## ASSIGNMENT
Using the listing below, count the lines in which "Tick" appears; give the count alone.

## SUPPLIED DATA
- Opening Delimiter -

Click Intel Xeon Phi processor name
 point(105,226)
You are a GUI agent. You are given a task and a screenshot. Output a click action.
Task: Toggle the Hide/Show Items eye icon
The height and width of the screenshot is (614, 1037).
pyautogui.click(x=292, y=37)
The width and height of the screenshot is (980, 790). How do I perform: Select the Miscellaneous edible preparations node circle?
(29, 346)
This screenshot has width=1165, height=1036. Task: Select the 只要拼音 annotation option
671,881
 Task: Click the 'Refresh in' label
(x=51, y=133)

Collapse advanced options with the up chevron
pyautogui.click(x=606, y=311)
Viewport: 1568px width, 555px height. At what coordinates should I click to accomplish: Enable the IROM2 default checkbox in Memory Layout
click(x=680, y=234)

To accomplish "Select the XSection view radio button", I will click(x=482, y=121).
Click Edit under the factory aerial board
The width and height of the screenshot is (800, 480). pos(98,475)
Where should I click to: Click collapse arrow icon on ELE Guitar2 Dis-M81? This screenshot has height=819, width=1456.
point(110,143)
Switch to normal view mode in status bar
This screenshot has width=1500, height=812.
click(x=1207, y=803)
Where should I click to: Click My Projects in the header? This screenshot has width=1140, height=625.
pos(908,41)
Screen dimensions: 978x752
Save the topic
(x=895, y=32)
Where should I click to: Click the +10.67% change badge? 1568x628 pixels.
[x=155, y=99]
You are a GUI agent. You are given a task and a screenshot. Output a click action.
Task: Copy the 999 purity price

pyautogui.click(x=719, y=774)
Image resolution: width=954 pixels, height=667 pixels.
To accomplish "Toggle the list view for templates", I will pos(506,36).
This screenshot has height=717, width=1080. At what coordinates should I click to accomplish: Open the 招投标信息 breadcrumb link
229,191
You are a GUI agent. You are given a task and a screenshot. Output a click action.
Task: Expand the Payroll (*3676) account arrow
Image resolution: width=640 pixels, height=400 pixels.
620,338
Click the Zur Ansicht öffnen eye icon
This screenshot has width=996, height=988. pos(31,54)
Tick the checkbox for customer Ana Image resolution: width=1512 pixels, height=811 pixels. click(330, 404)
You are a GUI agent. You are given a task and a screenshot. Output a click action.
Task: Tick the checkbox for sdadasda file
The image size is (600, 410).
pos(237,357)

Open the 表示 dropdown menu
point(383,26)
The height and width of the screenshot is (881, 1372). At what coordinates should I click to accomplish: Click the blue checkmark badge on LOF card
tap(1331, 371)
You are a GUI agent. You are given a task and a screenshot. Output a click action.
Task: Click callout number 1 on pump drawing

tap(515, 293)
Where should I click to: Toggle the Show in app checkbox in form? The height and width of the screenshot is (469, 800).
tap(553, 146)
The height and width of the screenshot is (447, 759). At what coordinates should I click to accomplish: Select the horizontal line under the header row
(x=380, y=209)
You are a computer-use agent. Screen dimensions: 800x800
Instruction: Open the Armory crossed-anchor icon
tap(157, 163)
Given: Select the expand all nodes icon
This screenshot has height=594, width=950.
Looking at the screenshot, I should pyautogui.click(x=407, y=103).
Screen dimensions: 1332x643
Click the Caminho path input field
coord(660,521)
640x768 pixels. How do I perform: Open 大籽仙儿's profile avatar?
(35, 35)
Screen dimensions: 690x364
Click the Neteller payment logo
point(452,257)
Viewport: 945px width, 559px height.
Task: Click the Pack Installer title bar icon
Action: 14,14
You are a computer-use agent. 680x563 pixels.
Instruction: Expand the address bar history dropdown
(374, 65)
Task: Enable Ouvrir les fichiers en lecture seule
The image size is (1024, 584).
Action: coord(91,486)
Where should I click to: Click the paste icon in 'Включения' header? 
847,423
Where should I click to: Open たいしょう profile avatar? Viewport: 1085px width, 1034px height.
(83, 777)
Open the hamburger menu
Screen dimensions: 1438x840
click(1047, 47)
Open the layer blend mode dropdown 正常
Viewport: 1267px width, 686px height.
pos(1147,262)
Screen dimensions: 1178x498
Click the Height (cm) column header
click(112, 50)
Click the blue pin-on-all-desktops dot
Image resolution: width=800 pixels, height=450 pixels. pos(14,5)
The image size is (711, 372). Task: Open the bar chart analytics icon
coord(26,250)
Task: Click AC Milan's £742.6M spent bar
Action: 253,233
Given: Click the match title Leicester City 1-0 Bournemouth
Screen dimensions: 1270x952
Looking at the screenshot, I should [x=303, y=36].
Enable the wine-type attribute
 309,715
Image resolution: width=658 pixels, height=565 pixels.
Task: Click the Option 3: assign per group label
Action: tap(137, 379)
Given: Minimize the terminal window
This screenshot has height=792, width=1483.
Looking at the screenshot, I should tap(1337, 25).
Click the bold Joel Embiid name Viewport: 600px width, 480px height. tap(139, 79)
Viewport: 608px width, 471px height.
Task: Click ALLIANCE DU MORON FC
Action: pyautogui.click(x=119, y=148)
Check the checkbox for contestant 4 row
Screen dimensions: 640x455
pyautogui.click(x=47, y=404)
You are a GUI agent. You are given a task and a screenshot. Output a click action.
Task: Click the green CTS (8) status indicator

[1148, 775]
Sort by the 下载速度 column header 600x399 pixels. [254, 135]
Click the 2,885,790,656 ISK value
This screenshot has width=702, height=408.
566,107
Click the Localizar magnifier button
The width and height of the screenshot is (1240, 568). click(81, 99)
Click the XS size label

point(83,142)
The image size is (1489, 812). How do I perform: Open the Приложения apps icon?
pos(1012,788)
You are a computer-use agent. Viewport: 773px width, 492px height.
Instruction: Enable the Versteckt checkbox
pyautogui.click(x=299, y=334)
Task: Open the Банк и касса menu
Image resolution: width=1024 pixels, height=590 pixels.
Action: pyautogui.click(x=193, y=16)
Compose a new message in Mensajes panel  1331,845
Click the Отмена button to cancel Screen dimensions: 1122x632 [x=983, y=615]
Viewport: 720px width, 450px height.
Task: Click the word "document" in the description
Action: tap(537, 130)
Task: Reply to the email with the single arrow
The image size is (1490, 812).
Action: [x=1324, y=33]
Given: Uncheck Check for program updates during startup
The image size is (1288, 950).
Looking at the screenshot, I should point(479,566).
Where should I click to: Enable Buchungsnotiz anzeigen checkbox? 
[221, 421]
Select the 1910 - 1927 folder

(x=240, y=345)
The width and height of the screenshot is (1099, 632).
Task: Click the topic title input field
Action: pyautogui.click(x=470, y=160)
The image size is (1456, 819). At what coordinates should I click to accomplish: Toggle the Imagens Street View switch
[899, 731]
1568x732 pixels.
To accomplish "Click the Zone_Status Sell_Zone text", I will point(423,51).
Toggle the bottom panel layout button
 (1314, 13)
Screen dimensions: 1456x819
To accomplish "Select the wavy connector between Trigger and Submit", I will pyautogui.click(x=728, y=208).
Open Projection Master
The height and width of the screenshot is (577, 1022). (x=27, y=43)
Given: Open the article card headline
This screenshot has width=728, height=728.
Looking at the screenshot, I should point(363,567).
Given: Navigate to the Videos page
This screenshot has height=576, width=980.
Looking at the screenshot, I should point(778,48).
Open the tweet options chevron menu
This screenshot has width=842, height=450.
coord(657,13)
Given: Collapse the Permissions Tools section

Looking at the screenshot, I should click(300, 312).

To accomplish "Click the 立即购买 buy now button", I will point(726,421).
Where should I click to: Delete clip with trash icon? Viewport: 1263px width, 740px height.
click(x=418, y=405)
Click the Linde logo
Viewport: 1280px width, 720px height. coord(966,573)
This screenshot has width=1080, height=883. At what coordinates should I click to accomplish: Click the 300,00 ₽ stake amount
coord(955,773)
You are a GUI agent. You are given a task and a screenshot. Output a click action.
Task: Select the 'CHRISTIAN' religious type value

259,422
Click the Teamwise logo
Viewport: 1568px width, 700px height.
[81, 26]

- Closing Delimiter -

## ANSWER BOX
2